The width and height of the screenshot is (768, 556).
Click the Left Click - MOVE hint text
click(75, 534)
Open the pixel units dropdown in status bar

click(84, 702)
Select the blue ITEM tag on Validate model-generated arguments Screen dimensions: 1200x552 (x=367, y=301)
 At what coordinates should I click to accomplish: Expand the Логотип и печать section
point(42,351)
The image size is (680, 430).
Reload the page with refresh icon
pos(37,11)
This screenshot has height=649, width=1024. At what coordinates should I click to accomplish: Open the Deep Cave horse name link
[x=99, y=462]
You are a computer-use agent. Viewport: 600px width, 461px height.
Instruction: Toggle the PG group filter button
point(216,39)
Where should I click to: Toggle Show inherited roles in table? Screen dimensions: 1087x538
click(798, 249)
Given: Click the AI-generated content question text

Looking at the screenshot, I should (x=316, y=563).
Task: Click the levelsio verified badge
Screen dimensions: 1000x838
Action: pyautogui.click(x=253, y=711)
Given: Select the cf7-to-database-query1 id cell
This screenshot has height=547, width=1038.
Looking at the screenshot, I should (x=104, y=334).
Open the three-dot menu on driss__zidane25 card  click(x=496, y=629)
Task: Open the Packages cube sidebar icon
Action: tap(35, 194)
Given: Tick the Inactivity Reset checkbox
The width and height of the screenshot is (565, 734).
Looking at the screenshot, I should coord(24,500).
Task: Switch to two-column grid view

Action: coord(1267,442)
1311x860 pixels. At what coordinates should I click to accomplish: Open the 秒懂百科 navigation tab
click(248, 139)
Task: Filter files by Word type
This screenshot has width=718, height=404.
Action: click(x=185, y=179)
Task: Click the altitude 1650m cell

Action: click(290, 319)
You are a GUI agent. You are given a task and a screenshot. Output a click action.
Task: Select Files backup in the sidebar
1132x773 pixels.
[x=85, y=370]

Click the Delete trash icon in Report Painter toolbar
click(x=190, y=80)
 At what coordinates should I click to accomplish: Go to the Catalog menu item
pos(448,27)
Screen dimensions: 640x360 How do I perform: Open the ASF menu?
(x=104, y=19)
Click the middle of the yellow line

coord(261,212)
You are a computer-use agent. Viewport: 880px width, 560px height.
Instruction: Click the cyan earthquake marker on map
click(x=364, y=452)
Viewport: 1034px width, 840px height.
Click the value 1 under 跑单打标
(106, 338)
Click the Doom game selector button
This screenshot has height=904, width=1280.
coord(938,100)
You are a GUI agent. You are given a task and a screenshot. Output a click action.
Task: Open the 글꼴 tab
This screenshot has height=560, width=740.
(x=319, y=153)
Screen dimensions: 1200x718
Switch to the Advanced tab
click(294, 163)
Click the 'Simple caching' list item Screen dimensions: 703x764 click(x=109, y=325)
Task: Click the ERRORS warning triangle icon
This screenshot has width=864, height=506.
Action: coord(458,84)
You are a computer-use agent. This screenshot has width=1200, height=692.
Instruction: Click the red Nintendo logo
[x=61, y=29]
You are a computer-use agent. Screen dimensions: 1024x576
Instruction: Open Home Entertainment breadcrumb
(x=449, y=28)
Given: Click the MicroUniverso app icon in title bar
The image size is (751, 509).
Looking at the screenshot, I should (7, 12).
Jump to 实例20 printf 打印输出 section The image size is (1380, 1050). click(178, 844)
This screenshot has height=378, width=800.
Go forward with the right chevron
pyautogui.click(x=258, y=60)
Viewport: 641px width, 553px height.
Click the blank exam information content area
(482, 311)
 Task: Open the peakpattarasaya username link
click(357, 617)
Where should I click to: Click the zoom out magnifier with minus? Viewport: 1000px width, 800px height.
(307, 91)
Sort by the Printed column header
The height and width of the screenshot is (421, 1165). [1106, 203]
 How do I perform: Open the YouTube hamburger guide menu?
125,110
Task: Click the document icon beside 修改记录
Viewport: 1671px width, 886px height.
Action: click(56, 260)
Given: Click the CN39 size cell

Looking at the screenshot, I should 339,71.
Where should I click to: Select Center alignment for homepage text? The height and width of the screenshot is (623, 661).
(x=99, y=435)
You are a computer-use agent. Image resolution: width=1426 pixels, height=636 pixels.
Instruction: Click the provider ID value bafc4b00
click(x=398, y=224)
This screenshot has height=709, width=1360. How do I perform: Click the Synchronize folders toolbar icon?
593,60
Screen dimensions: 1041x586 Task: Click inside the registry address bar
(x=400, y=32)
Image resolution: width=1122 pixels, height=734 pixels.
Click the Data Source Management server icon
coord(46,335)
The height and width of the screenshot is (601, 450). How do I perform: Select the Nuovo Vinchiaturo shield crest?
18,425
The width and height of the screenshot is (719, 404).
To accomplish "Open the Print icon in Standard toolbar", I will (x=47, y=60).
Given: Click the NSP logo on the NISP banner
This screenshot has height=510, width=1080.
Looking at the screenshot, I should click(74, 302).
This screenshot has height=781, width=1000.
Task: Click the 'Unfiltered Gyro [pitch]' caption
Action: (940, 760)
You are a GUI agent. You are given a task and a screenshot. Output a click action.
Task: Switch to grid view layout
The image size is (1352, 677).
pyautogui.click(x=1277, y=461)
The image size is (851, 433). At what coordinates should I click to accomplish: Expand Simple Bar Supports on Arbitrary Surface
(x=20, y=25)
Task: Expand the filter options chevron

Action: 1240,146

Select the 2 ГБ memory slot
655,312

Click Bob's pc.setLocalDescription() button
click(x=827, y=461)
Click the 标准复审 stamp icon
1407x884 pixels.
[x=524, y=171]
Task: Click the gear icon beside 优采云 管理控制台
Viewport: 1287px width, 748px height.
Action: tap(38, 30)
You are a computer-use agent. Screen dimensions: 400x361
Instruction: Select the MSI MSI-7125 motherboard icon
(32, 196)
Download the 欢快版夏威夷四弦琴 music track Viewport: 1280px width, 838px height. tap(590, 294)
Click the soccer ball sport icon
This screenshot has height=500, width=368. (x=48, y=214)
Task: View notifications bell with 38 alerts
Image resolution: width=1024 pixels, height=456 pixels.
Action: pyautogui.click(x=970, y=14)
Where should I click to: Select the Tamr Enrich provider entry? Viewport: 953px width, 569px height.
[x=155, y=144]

*Your objective*.
Exact copies of all the entries above should be returned.

*Written response*.
The width and height of the screenshot is (768, 556).
Click the Left Click - MOVE hint text
click(75, 534)
Open the pixel units dropdown in status bar

click(84, 702)
Select the blue ITEM tag on Validate model-generated arguments Screen dimensions: 1200x552 (x=367, y=301)
 At what coordinates should I click to accomplish: Expand the Логотип и печать section
point(42,351)
The image size is (680, 430).
Reload the page with refresh icon
pos(37,11)
This screenshot has height=649, width=1024. At what coordinates should I click to accomplish: Open the Deep Cave horse name link
[x=99, y=462]
You are a computer-use agent. Viewport: 600px width, 461px height.
Instruction: Toggle the PG group filter button
point(216,39)
Where should I click to: Toggle Show inherited roles in table? Screen dimensions: 1087x538
click(798, 249)
Given: Click the AI-generated content question text

Looking at the screenshot, I should (x=316, y=563).
Task: Click the levelsio verified badge
Screen dimensions: 1000x838
Action: pyautogui.click(x=253, y=711)
Given: Select the cf7-to-database-query1 id cell
This screenshot has height=547, width=1038.
Looking at the screenshot, I should (x=104, y=334).
Open the three-dot menu on driss__zidane25 card  click(x=496, y=629)
Task: Open the Packages cube sidebar icon
Action: tap(35, 194)
Given: Tick the Inactivity Reset checkbox
The width and height of the screenshot is (565, 734).
Looking at the screenshot, I should coord(24,500).
Task: Switch to two-column grid view

Action: coord(1267,442)
1311x860 pixels. At what coordinates should I click to accomplish: Open the 秒懂百科 navigation tab
click(248, 139)
Task: Filter files by Word type
This screenshot has width=718, height=404.
Action: click(x=185, y=179)
Task: Click the altitude 1650m cell

Action: click(290, 319)
You are a GUI agent. You are given a task and a screenshot. Output a click action.
Task: Select Files backup in the sidebar
1132x773 pixels.
[x=85, y=370]

Click the Delete trash icon in Report Painter toolbar
click(x=190, y=80)
 At what coordinates should I click to accomplish: Go to the Catalog menu item
pos(448,27)
Screen dimensions: 640x360 How do I perform: Open the ASF menu?
(x=104, y=19)
Click the middle of the yellow line

coord(261,212)
You are a computer-use agent. Viewport: 880px width, 560px height.
Instruction: Click the cyan earthquake marker on map
click(x=364, y=452)
Viewport: 1034px width, 840px height.
Click the value 1 under 跑单打标
(106, 338)
Click the Doom game selector button
This screenshot has height=904, width=1280.
coord(938,100)
You are a GUI agent. You are given a task and a screenshot. Output a click action.
Task: Open the 글꼴 tab
This screenshot has height=560, width=740.
(x=319, y=153)
Screen dimensions: 1200x718
Switch to the Advanced tab
click(294, 163)
Click the 'Simple caching' list item Screen dimensions: 703x764 click(x=109, y=325)
Task: Click the ERRORS warning triangle icon
This screenshot has width=864, height=506.
Action: coord(458,84)
You are a computer-use agent. This screenshot has width=1200, height=692.
Instruction: Click the red Nintendo logo
[x=61, y=29]
You are a computer-use agent. Screen dimensions: 1024x576
Instruction: Open Home Entertainment breadcrumb
(x=449, y=28)
Given: Click the MicroUniverso app icon in title bar
The image size is (751, 509).
Looking at the screenshot, I should (7, 12).
Jump to 实例20 printf 打印输出 section The image size is (1380, 1050). click(178, 844)
This screenshot has height=378, width=800.
Go forward with the right chevron
pyautogui.click(x=258, y=60)
Viewport: 641px width, 553px height.
Click the blank exam information content area
(482, 311)
 Task: Open the peakpattarasaya username link
click(357, 617)
Where should I click to: Click the zoom out magnifier with minus? Viewport: 1000px width, 800px height.
(307, 91)
Sort by the Printed column header
The height and width of the screenshot is (421, 1165). [1106, 203]
 How do I perform: Open the YouTube hamburger guide menu?
125,110
Task: Click the document icon beside 修改记录
Viewport: 1671px width, 886px height.
Action: click(56, 260)
Given: Click the CN39 size cell

Looking at the screenshot, I should 339,71.
Where should I click to: Select Center alignment for homepage text? The height and width of the screenshot is (623, 661).
(x=99, y=435)
You are a computer-use agent. Image resolution: width=1426 pixels, height=636 pixels.
Instruction: Click the provider ID value bafc4b00
click(x=398, y=224)
This screenshot has height=709, width=1360. How do I perform: Click the Synchronize folders toolbar icon?
593,60
Screen dimensions: 1041x586 Task: Click inside the registry address bar
(x=400, y=32)
Image resolution: width=1122 pixels, height=734 pixels.
Click the Data Source Management server icon
coord(46,335)
The height and width of the screenshot is (601, 450). How do I perform: Select the Nuovo Vinchiaturo shield crest?
18,425
The width and height of the screenshot is (719, 404).
To accomplish "Open the Print icon in Standard toolbar", I will (x=47, y=60).
Given: Click the NSP logo on the NISP banner
This screenshot has height=510, width=1080.
Looking at the screenshot, I should click(74, 302).
This screenshot has height=781, width=1000.
Task: Click the 'Unfiltered Gyro [pitch]' caption
Action: (940, 760)
You are a GUI agent. You are given a task and a screenshot. Output a click action.
Task: Switch to grid view layout
The image size is (1352, 677).
pyautogui.click(x=1277, y=461)
The image size is (851, 433). At what coordinates should I click to accomplish: Expand Simple Bar Supports on Arbitrary Surface
(x=20, y=25)
Task: Expand the filter options chevron

Action: 1240,146

Select the 2 ГБ memory slot
655,312

Click Bob's pc.setLocalDescription() button
click(x=827, y=461)
Click the 标准复审 stamp icon
1407x884 pixels.
[x=524, y=171]
Task: Click the gear icon beside 优采云 管理控制台
Viewport: 1287px width, 748px height.
Action: tap(38, 30)
You are a computer-use agent. Screen dimensions: 400x361
Instruction: Select the MSI MSI-7125 motherboard icon
(32, 196)
Download the 欢快版夏威夷四弦琴 music track Viewport: 1280px width, 838px height. tap(590, 294)
Click the soccer ball sport icon
This screenshot has height=500, width=368. (x=48, y=214)
Task: View notifications bell with 38 alerts
Image resolution: width=1024 pixels, height=456 pixels.
Action: pyautogui.click(x=970, y=14)
Where should I click to: Select the Tamr Enrich provider entry? Viewport: 953px width, 569px height.
[x=155, y=144]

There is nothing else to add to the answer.